With 37,000 individual members and nearly 5,000 hospitals and other provider groups on its roster, the American Hospital Association (AHA) is a major player in national healthcare debates and in shaping policies aimed at improving quality.
John Combes, MD, AHA senior vice president and president and chief operating officer of the association-affiliated Center for Healthcare Governance, serves on several national advisory groups on medical ethics, palliative care, and reducing medication errors.
Among his many duties, he is a principal investigator for a national project aimed at reducing hospital-acquired infections called “On the CUSP: Stop Bloodstream Infections,” sponsored by the Agency for Healthcare Research and Quality (AHRQ). (CUSP is the Comprehensive Unit-based Safety Program, developed by Johns Hopkins University and the Michigan Hospital Association.)
Dr. Combes recently talked with The Hospitalist about the AHA’s vision for healthcare reform, integrated care, and the role of hospitalists in redesigning hospital-based care.
Question: What are the AHA’s biggest priorities over the next year?
Answer: Healthcare reform and making sure that we can increase coverage for patients without insurance. There are 48 million uninsured in this country, and we are very supportive of increasing that coverage to make sure that people have good access to healthcare.
Q: The AHA has stated that “clinical integration holds the promise of greater quality and improved efficiency in delivering patient-centered care.” What’s your vision for clinical integration?

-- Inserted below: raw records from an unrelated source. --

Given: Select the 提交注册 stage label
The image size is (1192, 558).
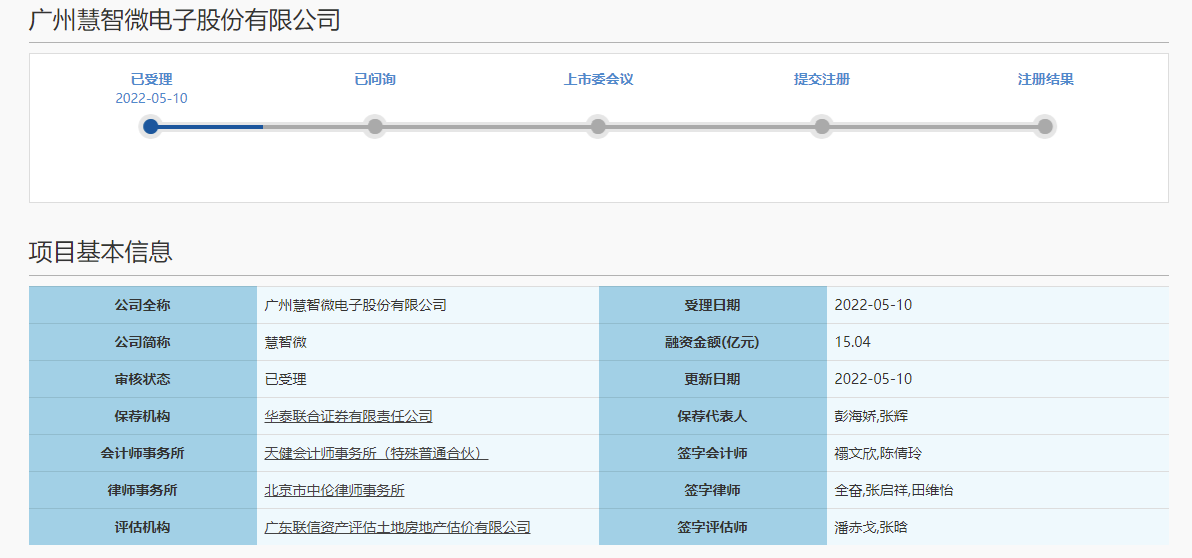Looking at the screenshot, I should pyautogui.click(x=822, y=79).
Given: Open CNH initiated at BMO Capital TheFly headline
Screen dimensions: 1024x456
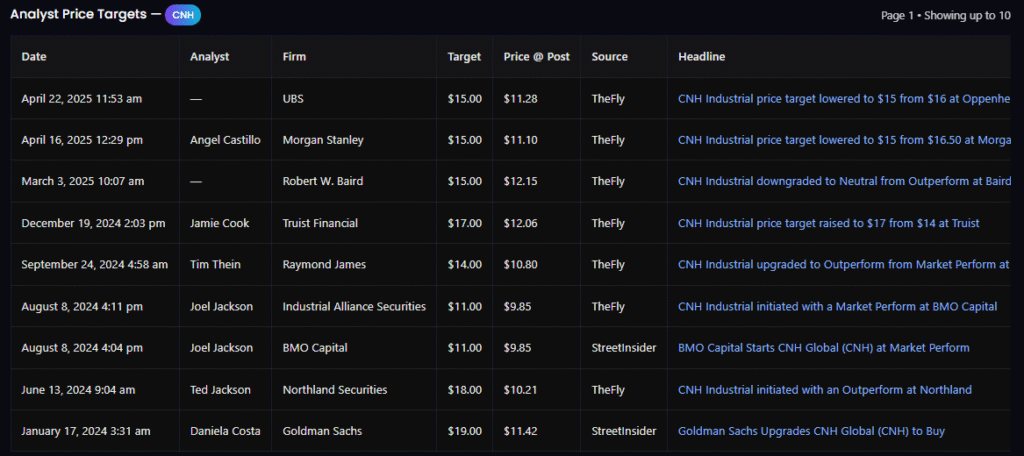Looking at the screenshot, I should (x=837, y=306).
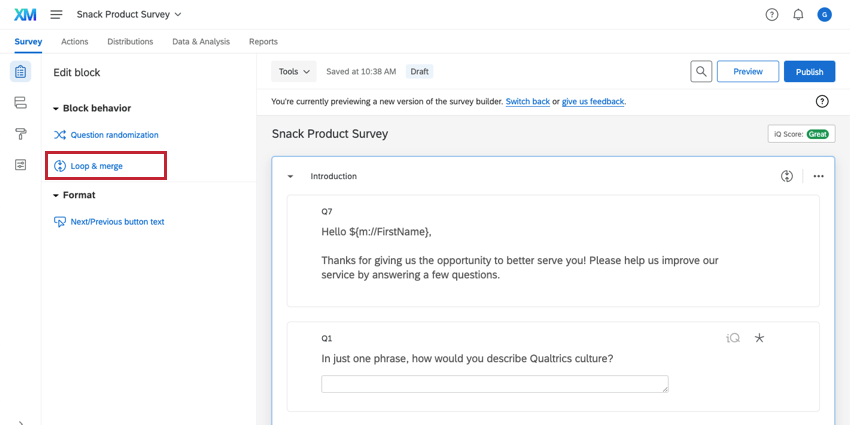Click the Publish button
This screenshot has width=850, height=425.
point(809,72)
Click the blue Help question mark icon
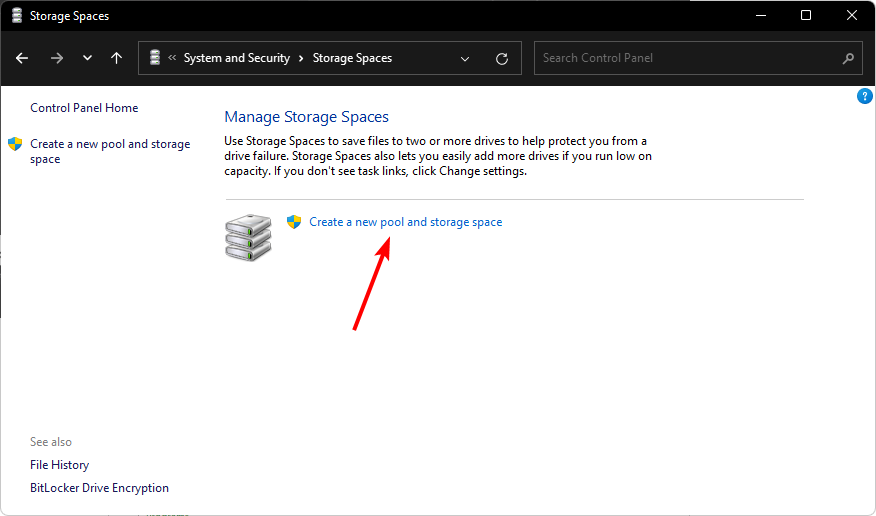This screenshot has width=876, height=516. click(865, 96)
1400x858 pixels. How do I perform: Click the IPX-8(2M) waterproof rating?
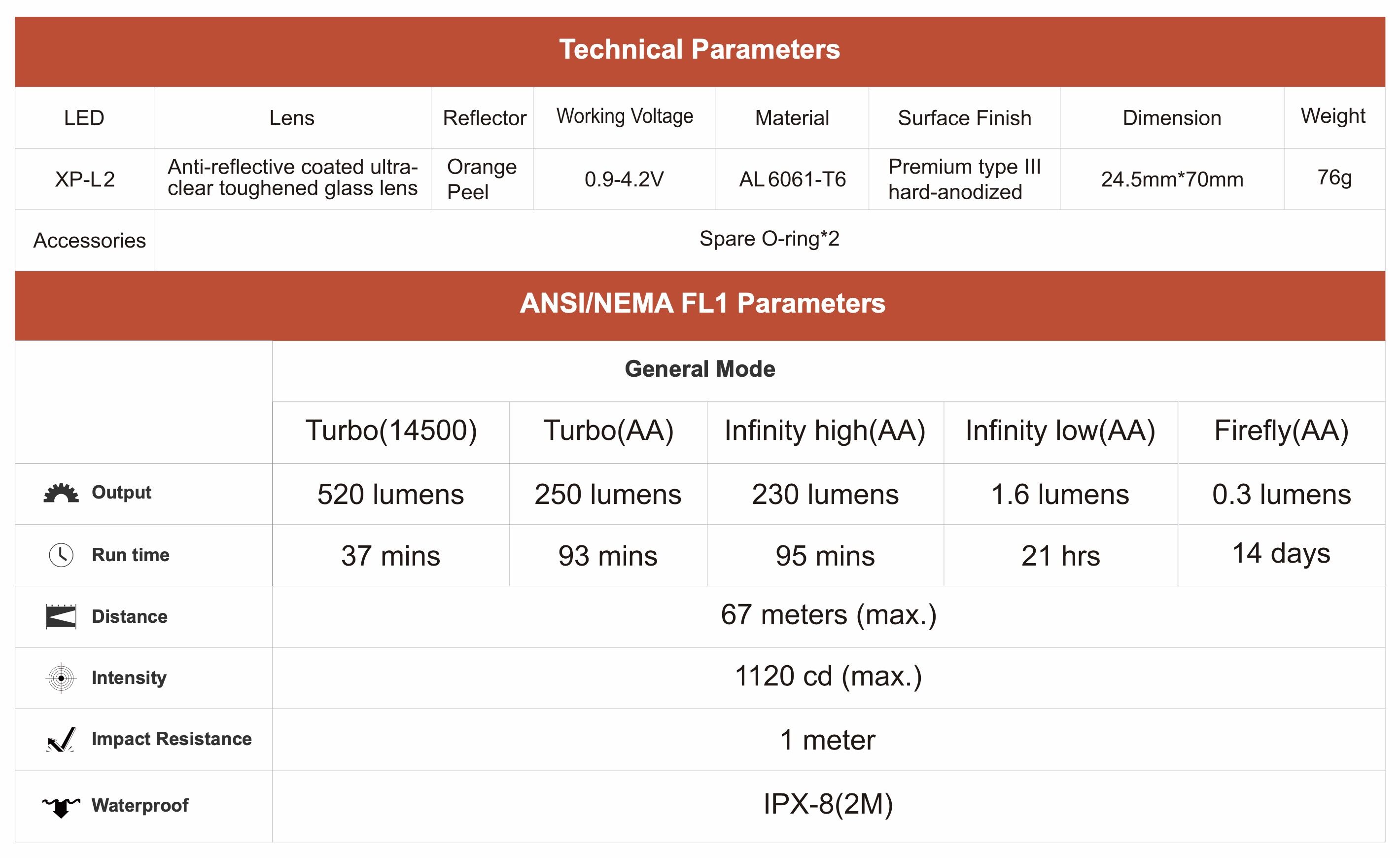[828, 805]
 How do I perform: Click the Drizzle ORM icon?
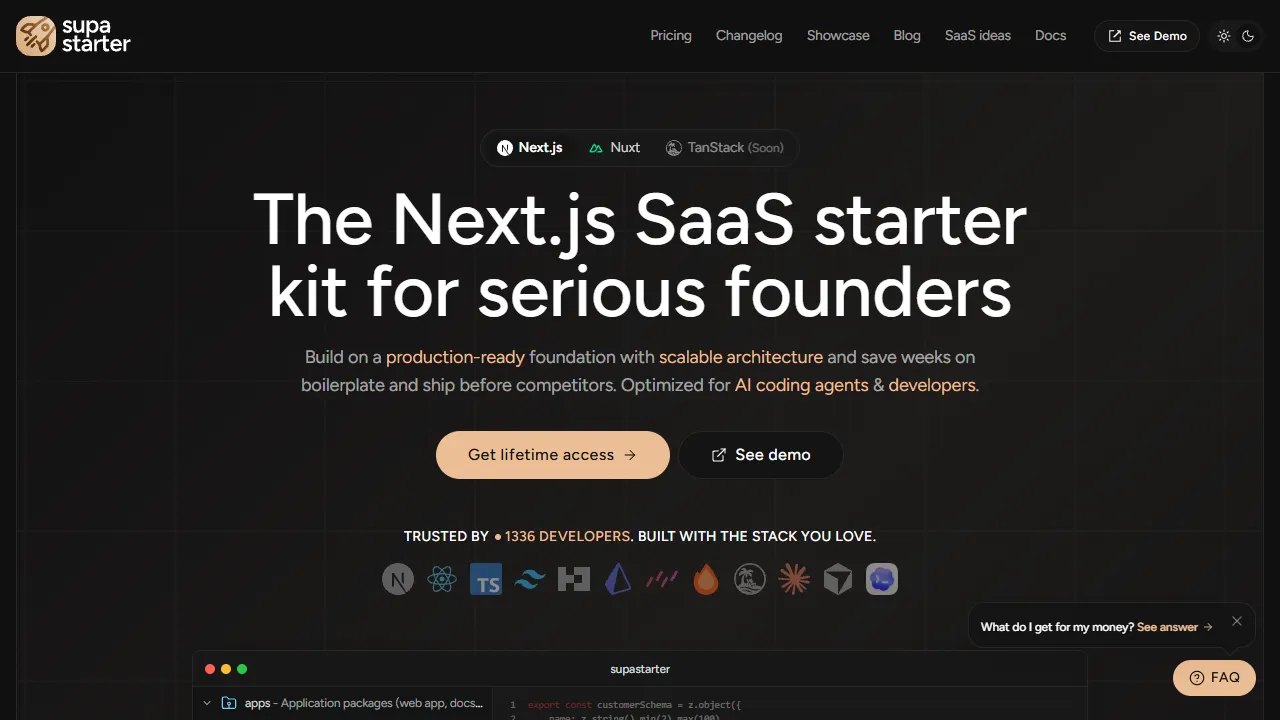tap(661, 579)
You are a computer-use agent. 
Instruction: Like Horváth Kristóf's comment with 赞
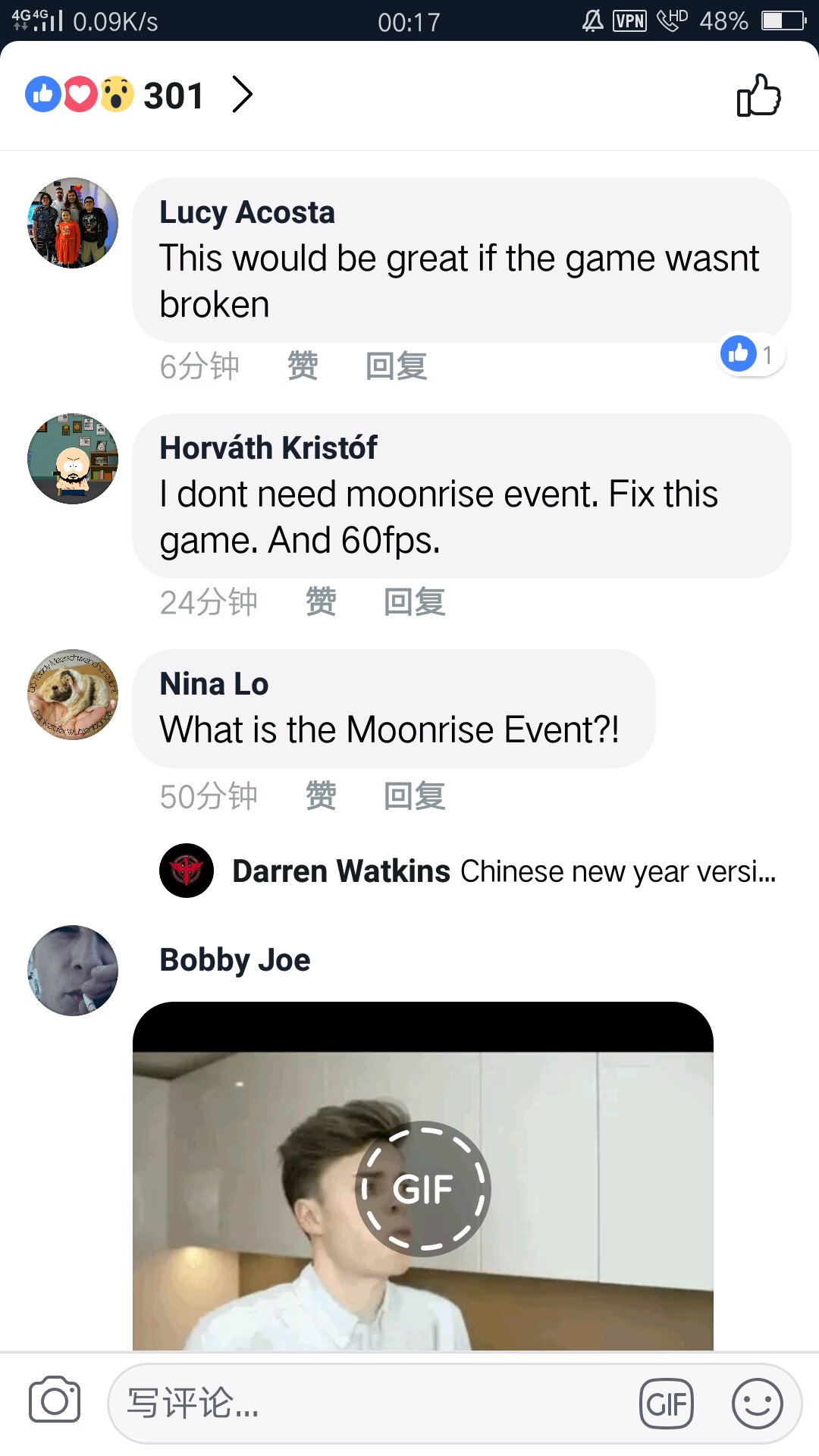tap(321, 602)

A: What we recognize is that in a reformed delivery system, we have to have a lot of partnerships between hospitals and clinicians—physicians in particular—and between hospitals and other facilities, such as long-term care facilities and post-acute facilities. We need to be able to bring better-coordinated care that meets the patient’s needs, and we need to work with each other to constantly improve that care. So that’s why we’re looking at an integrated delivery system. In our minds, it really means one registration, one bill, one experience for the patient.
Practically speaking, if you look at the healthcare reform legislation … there are pilots in there for accountable-care organizations (ACOs) and other payment reforms. And we’re very interested in making sure that hospitals can participate and take a leadership role in the development of those kinds of new structures.
Q: What role do you expect hospitalists to play in the continued drive for higher quality and more efficient care?
A: I think hospitalists can become a critical partner with the hospital in helping us redesign inpatient care to make it more efficient and effective. Additionally, hospitalists have a key role in engaging and keeping involved the community-based PCP, and making sure that they are considered part of the care team, even though they may not be present in the hospital, since they have the continuing responsibility for the patient.
I think as we look at other models of care delivery, such as the patient-centered medical home, it’s critical that hospitalists really develop some strong relationships and communication networks with those groups as well, so that the care for the patient can become seamless and transitions are not as dangerous as they’ve been in the past, in terms of missed opportunities and missed handoffs.
It’s critical that hospitalists really develop some strong relationships and communication networks with those groups as well, so that the care for the patient can become seamless and transitions are not as dangerous as they’ve been in the past, in terms of missed opportunities and missed handoffs.